Infantino was in attendance Saturday night in the Rose Bowl, by his account on vacation rather than in the kind of official capacity he filled in the preceding U.S. game in Lyon. He spoke glowingly about the reaction to the World Cup he encountered since its conclusion. He said he believes FIFA will more than double the prize money for the 2023 World Cup, upping the goal of $60 million he set in France (if presumably still not coming anywhere near the $440 million in prize money for the men's tournament in 2022).

It was all positive, effusive praise for a sport he said had a "before and after" transformation in the World Cup. It was also all words for now.

Ellis said she enthusiastically supported expanding the World Cup field. She also said what just about anyone listening to Infantino's grand plans and big talk will be thinking.

"In terms of the money," Ellis said, "Yeah, you want to see the growth in that department for sure."

Infantino during the World Cup pledged a $1 billion investment in the women's game, doubling a previous pledge. But he offered no specifics on how that money would be spent. Nor did he Saturday, although he again mentioned plans for a Club World Cup and world league. Even ceding him, for argument's sake, the best of intentions, there will be a struggle between increasing the value of the women's game as a property and growing the sport. FIFA is excellent at one of those.

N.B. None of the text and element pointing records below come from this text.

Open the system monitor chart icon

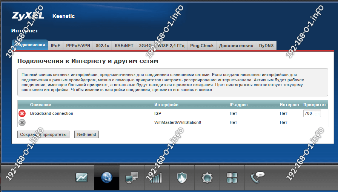(81, 177)

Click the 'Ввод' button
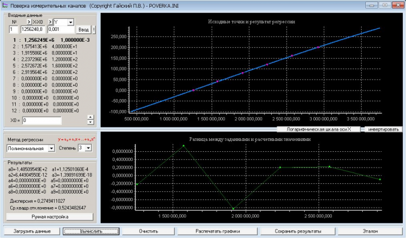[83, 30]
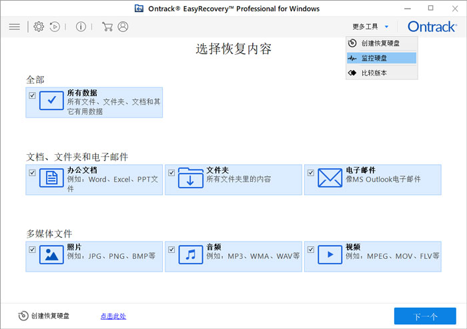Open the Click Here (点击此处) link
The image size is (467, 329).
[x=113, y=316]
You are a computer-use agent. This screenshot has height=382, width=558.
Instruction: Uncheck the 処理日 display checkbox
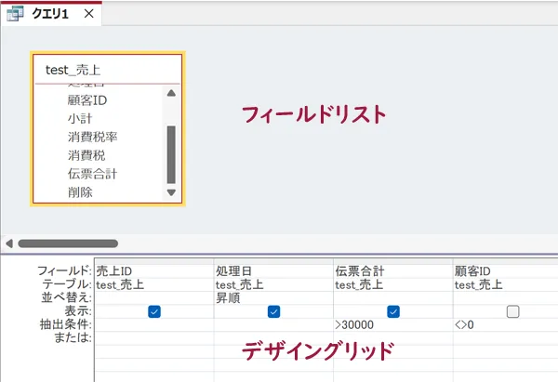pyautogui.click(x=273, y=311)
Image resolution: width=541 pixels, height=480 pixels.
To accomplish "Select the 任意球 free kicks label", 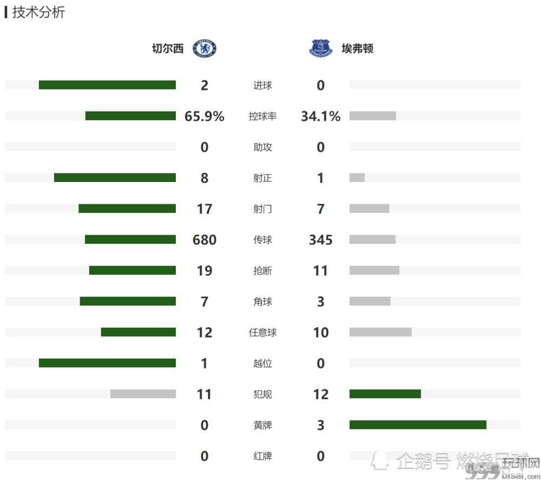I will [262, 333].

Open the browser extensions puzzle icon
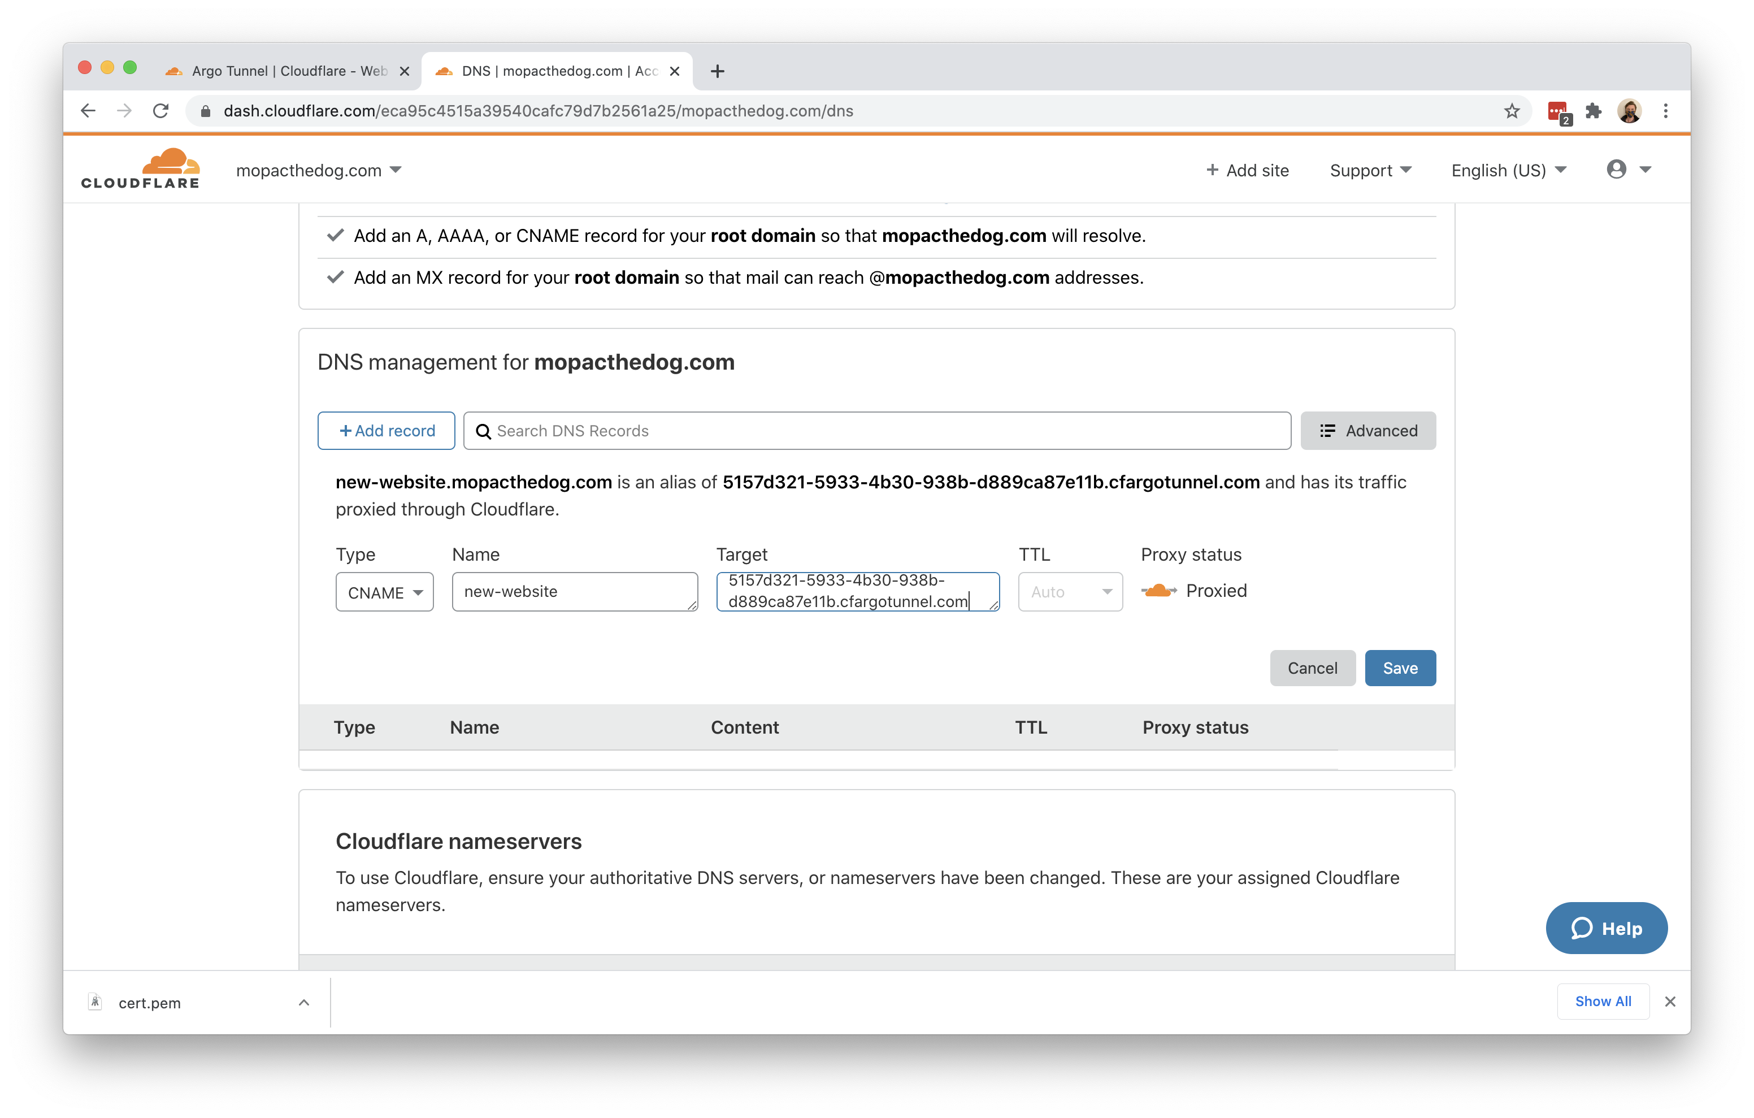point(1594,111)
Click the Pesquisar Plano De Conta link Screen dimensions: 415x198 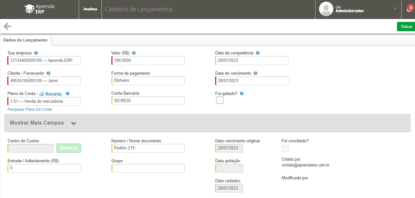30,109
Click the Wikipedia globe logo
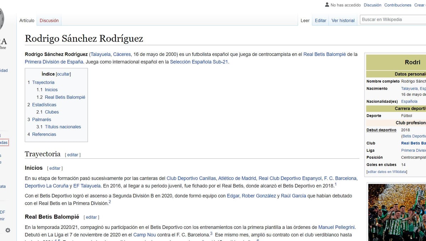Screen dimensions: 426x241 coord(2,18)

Put another way, repeatedly qualifying for the World Cup hasn't done much for countries such as Argentina or Nigeria. Not the way it did for France or the Netherlands. The difference is money.

"I would love to see FIFA make its investments in countries that don't even have a women's side," Sauerbrunn said. "In programs that are just kind of starting out or have historically been there [and] just haven't done well because of a lack of money and lack of funding to do scheduling. I would like to see a lot of that investment go to those countries. I think expanding the tournament, that's great, I think it's now making sure that every country that [participates] in the World Cup is getting the adequate funding to make sure that they're ready and prepared to compete in the World Cup."

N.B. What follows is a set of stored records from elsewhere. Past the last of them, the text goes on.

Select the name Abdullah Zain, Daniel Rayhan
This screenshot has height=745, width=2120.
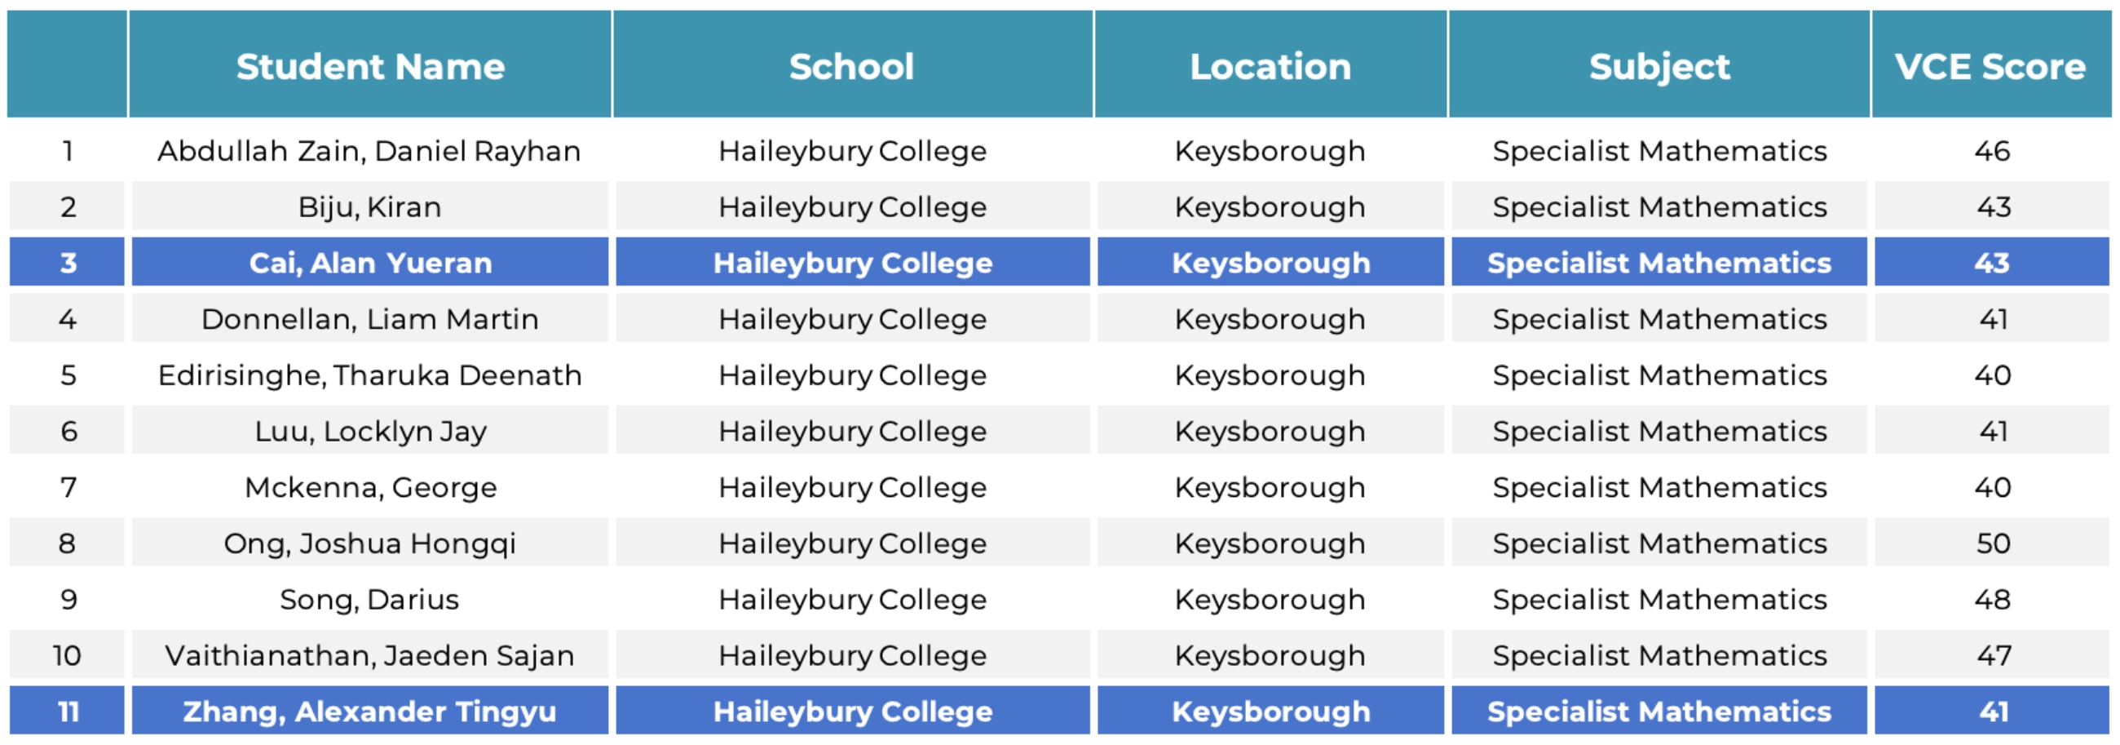(370, 151)
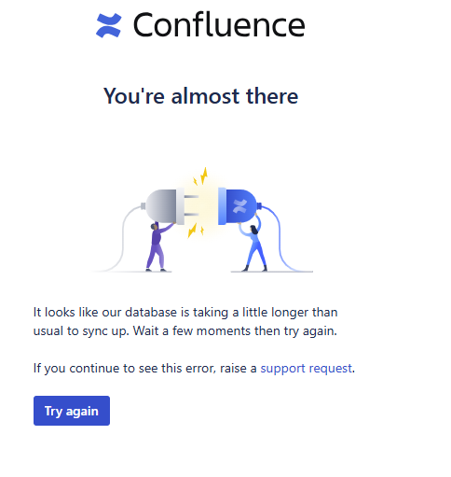Click the Confluence logo icon in header
The height and width of the screenshot is (477, 451).
[x=109, y=25]
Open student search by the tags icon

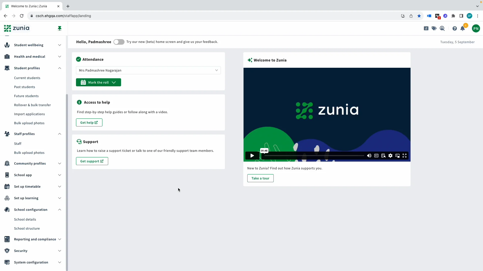[434, 28]
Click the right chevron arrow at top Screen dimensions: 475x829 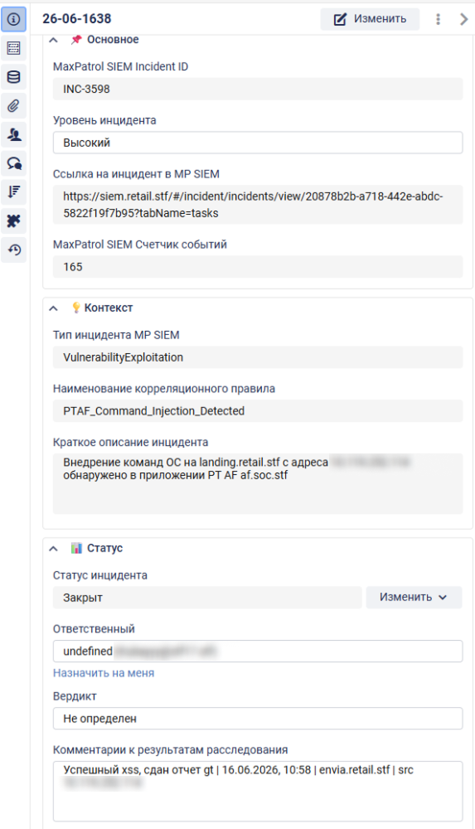pos(464,19)
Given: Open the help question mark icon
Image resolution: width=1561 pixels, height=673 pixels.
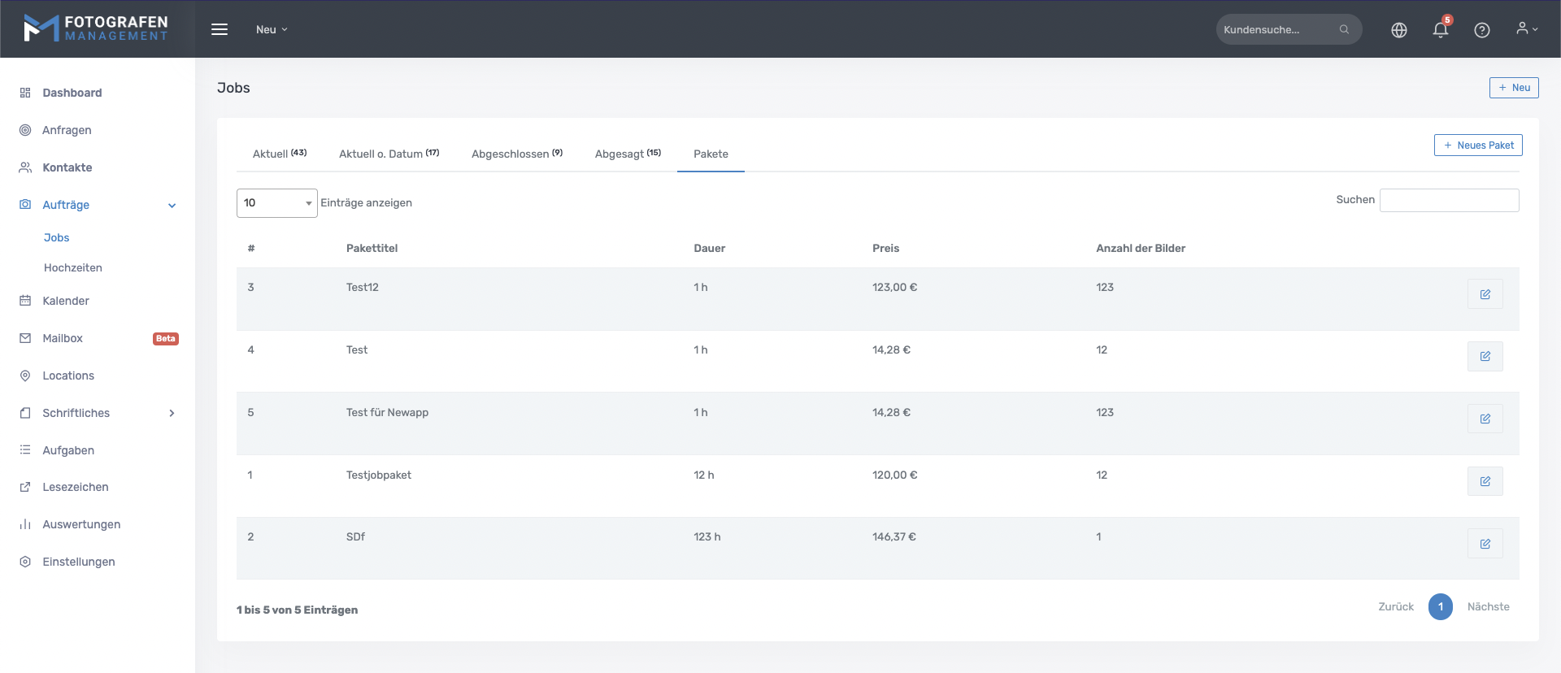Looking at the screenshot, I should [x=1481, y=30].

The U.S. won Saturday's game at a saunter, piling up possessions and chances from the outset and scoring all three goals in the opening half. And there was a celebratory atmosphere, the crowd of 37,040 not enough to fill the place like in 1999 but enough to be the largest domestic crowd since the start of the victory tour that followed the 2015 title. Fans roared when familiar heroes such as Tobin Heath and Carli Lloyd scored. They roared when new stars such as Rose Lavelle checked in. They roared when the big screen showed Rapinoe and Alex Morgan relaxing on the bench, both unavailable due to injuries. It was meant to be a party. And it was.

All of that felt familiar with a team that has those four stars and four Olympic gold medals. As Sauerbrunn said, a lot of the past few weeks felt familiar for players who were around four years ago, from the parade in New York to the trip to the ESPYS to the general adulation. But this isn't the same world as 2015, let alone 1999. Not for them, not for the sport, not for women.

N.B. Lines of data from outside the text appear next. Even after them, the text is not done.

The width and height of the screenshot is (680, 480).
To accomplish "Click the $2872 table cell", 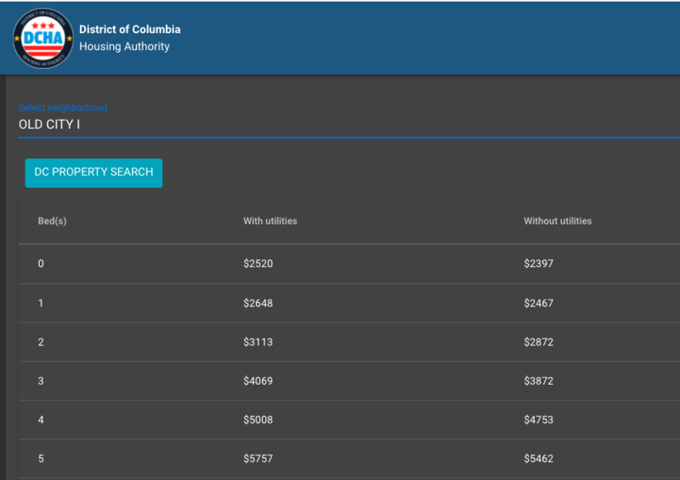I will pyautogui.click(x=538, y=342).
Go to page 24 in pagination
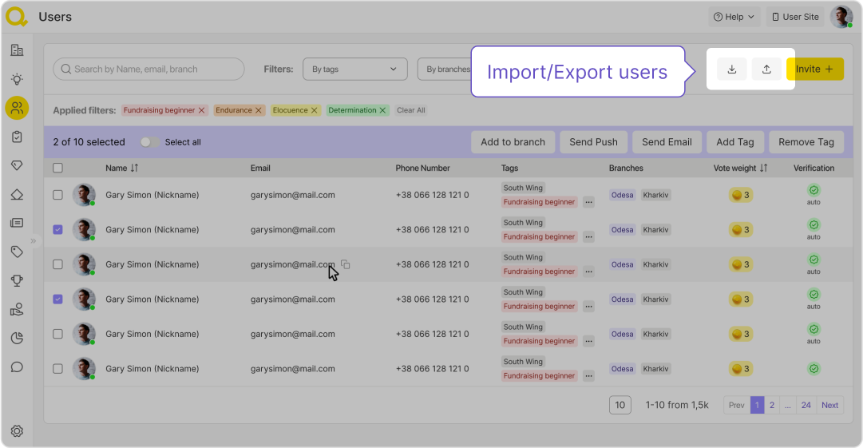Screen dimensions: 863x448 (x=806, y=405)
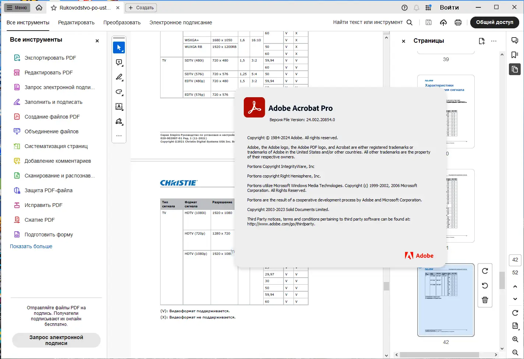The height and width of the screenshot is (359, 524).
Task: Toggle the Comments panel
Action: [x=514, y=40]
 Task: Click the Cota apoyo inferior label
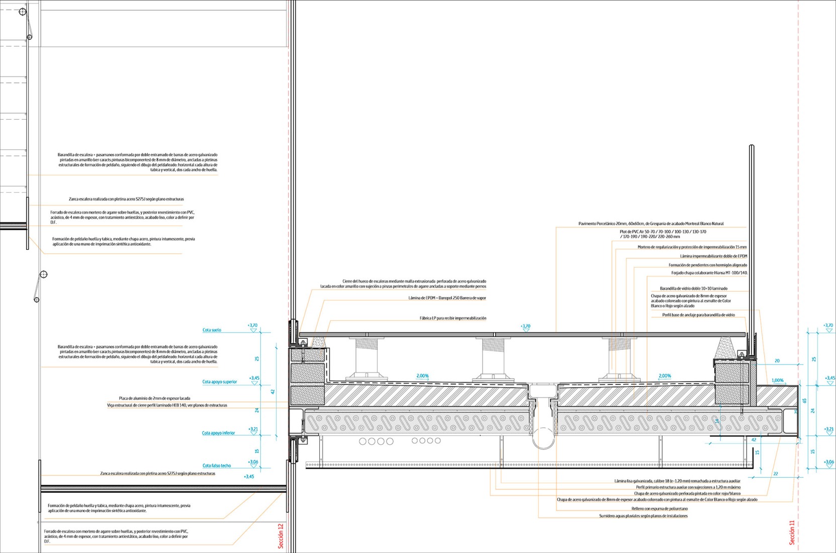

"Everything is different," Rapinoe said. "It's just so much bigger, the tournament was so much bigger. The tournament transcended sport, so then the tournament feels sort of secondary to everything else that's happening. So much more exciting, and it feels like so much more high stakes now. It's like everything is different. Nothing feels the same as last time."

The U.S. women returned to the field Saturday. But only after a week that confirmed that is far from their only stage.